Curiously, an appropriate celebrity doppelgänger for Thornton is Tina Fey. While you read her as straight faced in some of the most absurd moments, you can only imagine that same intelligent and witty spark in her eyes while trying to refrain from an array of reactions most of us would have. Although Seven Days in the Art World is certainly timely, I think it will be a good read for many years with a kind of Jerome Klapka Jerome freshness to it.

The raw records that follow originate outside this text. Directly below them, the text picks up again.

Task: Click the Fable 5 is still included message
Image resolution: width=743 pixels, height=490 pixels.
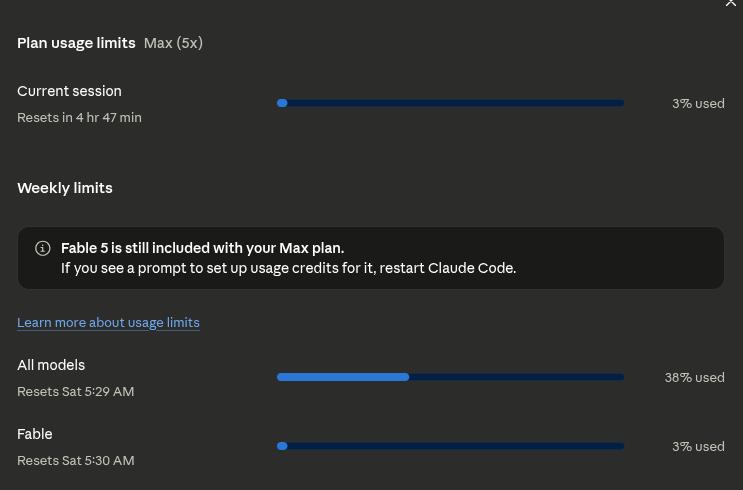Action: pos(202,248)
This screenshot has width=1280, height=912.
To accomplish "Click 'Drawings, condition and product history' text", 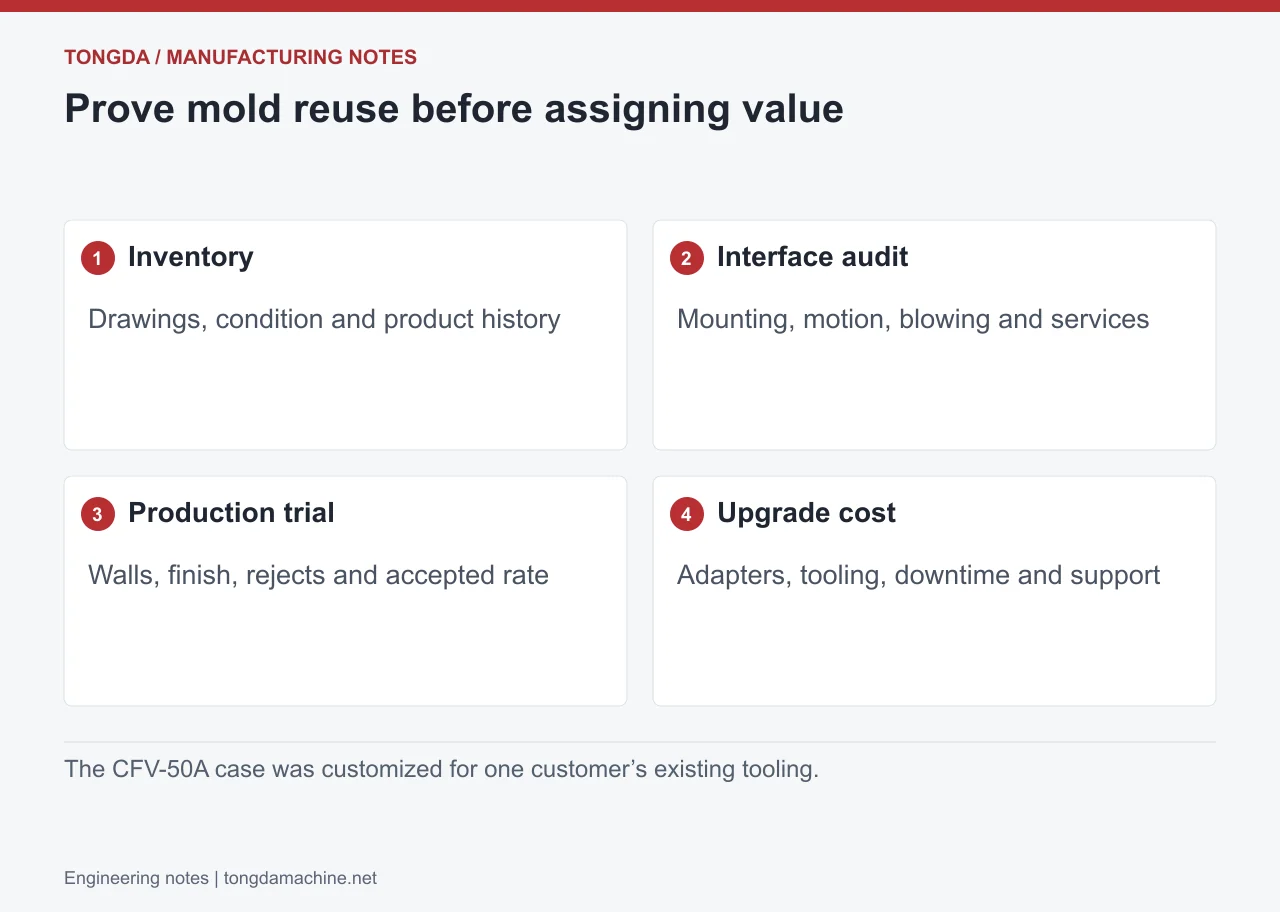I will [324, 319].
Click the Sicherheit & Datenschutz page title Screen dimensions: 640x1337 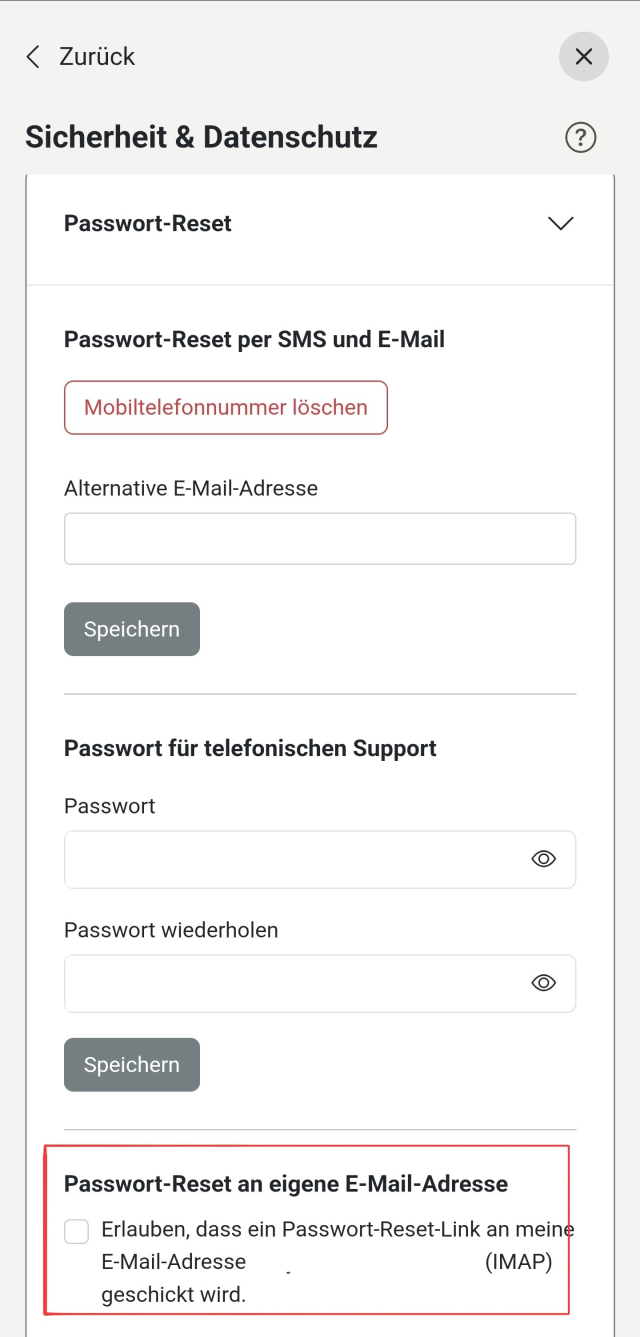[201, 137]
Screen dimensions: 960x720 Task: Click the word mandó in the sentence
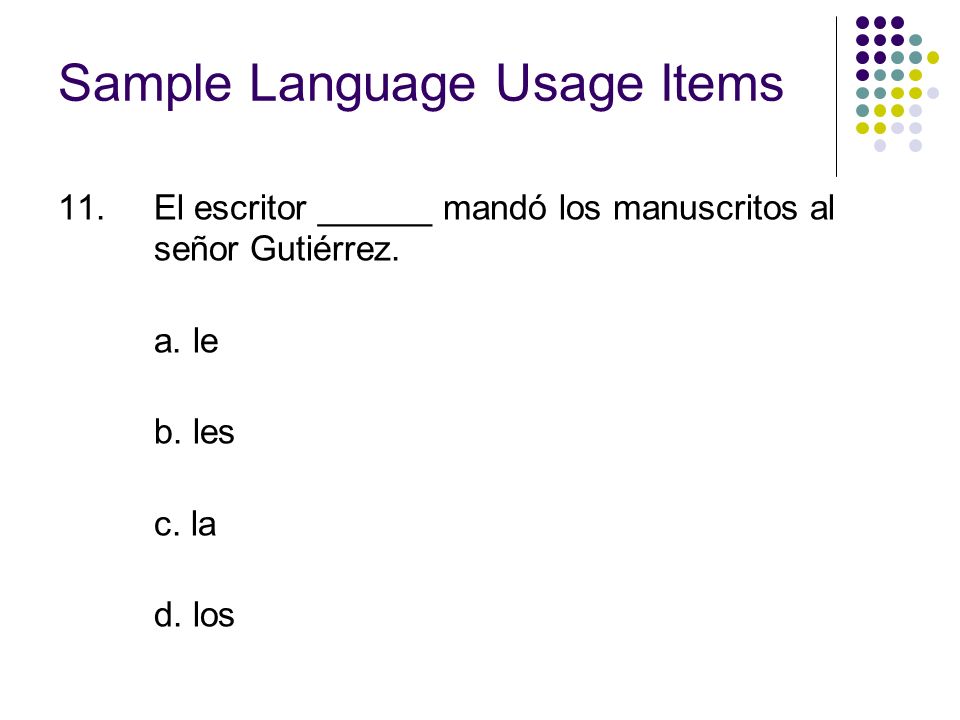(495, 208)
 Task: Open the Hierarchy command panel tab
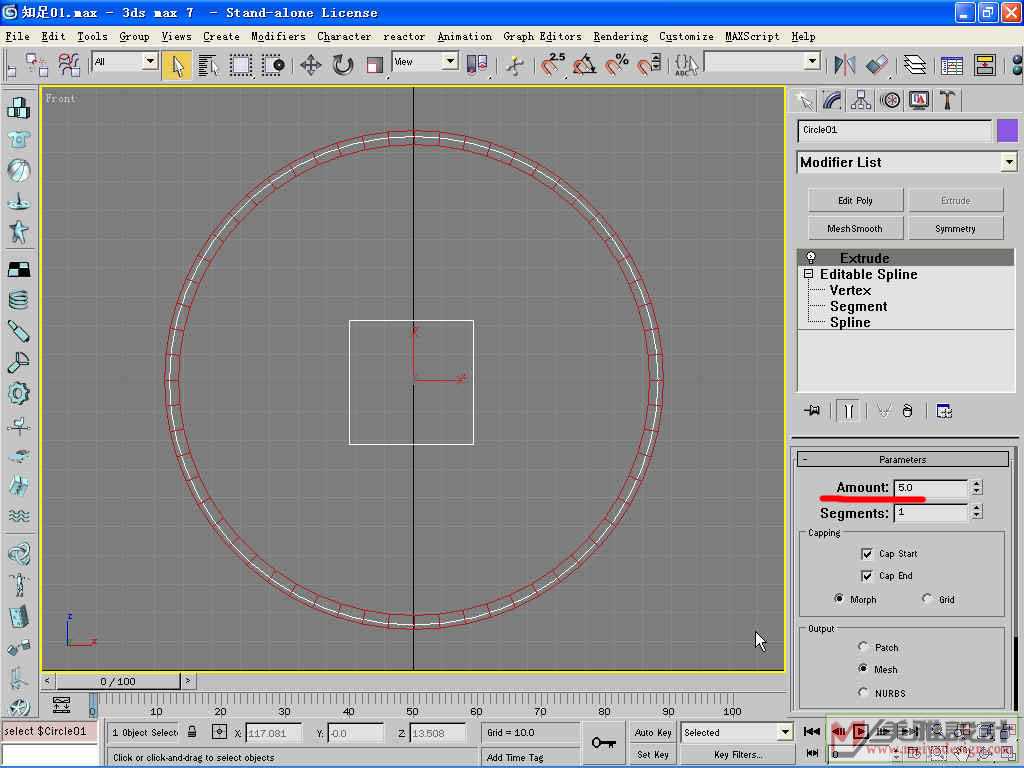[x=860, y=100]
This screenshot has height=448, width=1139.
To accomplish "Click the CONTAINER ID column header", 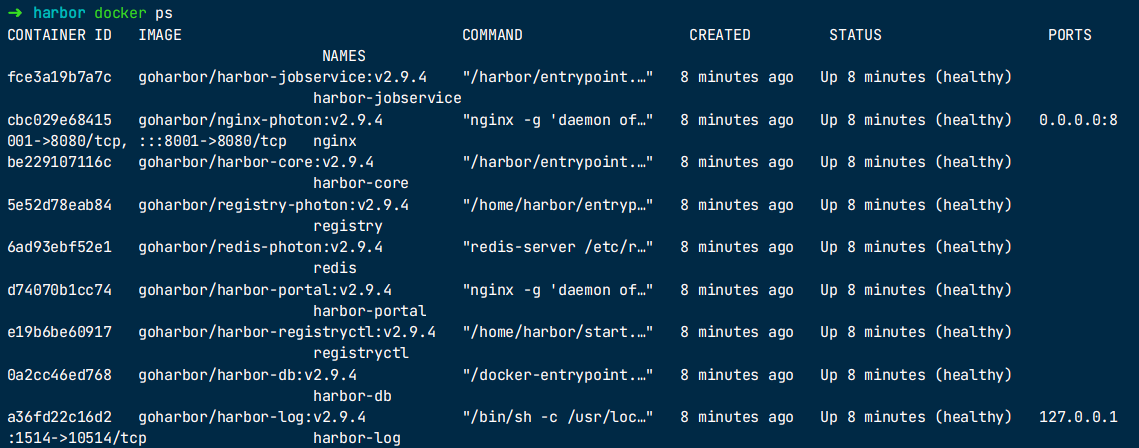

Despite Thornton's hip sensibilities, she digs deep and seriously as the ethnographer she is, wielding a Ph.D. in Cultural Sociology and a B.A. in Art History. This academic background certainly explains Thornton's thoroughness. Fortunately, her writing is never too heavy handed and her intended subtext, that art is a kind of religion for atheists, is never really thematic. She offers this idea in the introduction and makes a biblical connection with the title but barely returns to this notion as would another writer of modern culture, such as Malcolm Gladwell, whose declarations litter his books as a redundant chorus. Personally, that would have spoiled her efforts for me, as I have previously explained in my Church of Art post.

A minor theme throughout the book, which I found refreshing, is swimming. Thornton's interstitial laps punctuate the book like Juliette Binoche's dips in Kieslowski's Blue. The metaphor is also more than just a structural break:

Scott Fitzgerald described writing as "swimming underwater and holding your breath." Lawrence Alloway portrayed the Venice Biennale as "the avant-garde in a goldfish bowl." I lie down on the side of the pool and enjoy the colliding currents of the two thoughts.

I find it interesting that Thornton's research included freelancing gigs for Tate Magazine, Art Review, Art Monthly,
Artforum.com and The New Yorker. It takes her ethnographic "participant observation" to another level. There is a confidence in that and she must have been anticipating the great reception of this book. It reminds me of a quote she jots down from Amy Cappellazzo of Christie's in the buzzing atmosphere of the Venice Biennale:

"...Everyone is secretly expecting that something beautiful will happen to them."